Balisage Impressions, At Long Last

I tend to write these “long time no post” posts from time to time. It’s a guilt thing, I suppose, and it’s how this post began life.

This time, though, I did have things to write about. There is the Balisage 2012 markup conference I attended two weeks ago, and it would be such a waste not to post something on it. I gave a paper there, my little something on how to implement XProc with more XML, and I even participated in MarkLogic’s demo jam with even more of the same. Great fun, that.

The most fun I had at Balisage had to do with listening to others give papers, however, with special mention having to go to Wendell Piez‘s talk about how to process LMNL (non-XML) markup. LMNL is all about overlapping structures, the kind of thing that XML just won’t do, and it’s absolutely awesome. For some reason I’ve not given the overlap problem (or, for that matter, the related problem with discontinuous structures) much thought lately. I should have. LMNL, it seems to me, should be very useful for analysing dead languages such as Middle Egyptian where overlapping markup could be used to present alternative interpretations for grammar, pronunciation, and so on. There’s a paper begging to be written, right there. Next year, maybe.

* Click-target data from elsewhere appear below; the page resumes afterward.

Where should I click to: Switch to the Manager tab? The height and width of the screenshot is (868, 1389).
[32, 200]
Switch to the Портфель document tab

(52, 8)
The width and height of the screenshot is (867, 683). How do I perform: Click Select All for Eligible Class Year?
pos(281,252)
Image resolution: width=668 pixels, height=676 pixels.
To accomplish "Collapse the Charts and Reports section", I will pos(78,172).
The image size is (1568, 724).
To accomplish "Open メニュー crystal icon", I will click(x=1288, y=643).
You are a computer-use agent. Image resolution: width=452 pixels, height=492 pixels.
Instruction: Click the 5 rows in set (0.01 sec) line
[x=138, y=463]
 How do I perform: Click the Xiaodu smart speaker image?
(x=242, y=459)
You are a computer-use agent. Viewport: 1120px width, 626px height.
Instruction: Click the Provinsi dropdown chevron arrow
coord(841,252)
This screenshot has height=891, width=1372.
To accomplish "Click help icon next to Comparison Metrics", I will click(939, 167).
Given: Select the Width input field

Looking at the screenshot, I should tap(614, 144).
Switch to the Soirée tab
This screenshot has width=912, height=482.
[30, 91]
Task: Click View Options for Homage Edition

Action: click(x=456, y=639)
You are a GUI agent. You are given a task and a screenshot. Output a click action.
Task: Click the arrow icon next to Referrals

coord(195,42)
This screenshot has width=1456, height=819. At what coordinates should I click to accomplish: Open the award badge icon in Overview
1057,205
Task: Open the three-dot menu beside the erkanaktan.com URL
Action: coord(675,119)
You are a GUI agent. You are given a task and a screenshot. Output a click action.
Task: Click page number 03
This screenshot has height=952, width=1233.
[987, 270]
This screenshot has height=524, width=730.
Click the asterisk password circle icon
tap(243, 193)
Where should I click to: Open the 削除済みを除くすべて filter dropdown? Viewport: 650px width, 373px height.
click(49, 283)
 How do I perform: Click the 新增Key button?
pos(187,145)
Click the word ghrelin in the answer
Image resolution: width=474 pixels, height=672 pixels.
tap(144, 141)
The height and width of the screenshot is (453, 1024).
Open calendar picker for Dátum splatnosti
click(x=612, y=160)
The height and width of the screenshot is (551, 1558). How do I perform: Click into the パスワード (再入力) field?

It is good sometimes to remember that XML is not the answer to everything.

But there was more, a lot more. There were some excellent presenters, such as Steven Pemberton discussing abstraction errors (among others, in the C language), Norm Walsh with his compact XProc syntax proposal, and, of course, the undisputed king of keynotes, Michael Sperberg-McQueen, who, as Eric van der Vlist tweeted, “has a special gift to make each presenter feel clever in his closing keynotes.” And so many others.

And I really should mention Betty Harvey’s talk about implementing low-cost electronic documentation for a DoD contractor. In glorious SGML. I love history lessons, especially in my chosen field, and Betty’s was a stroll down memory lane.

Anyway, Balisage was fun and you really should have been there. Or maybe not if you aren’t into markup, but if so, why are you still reading this?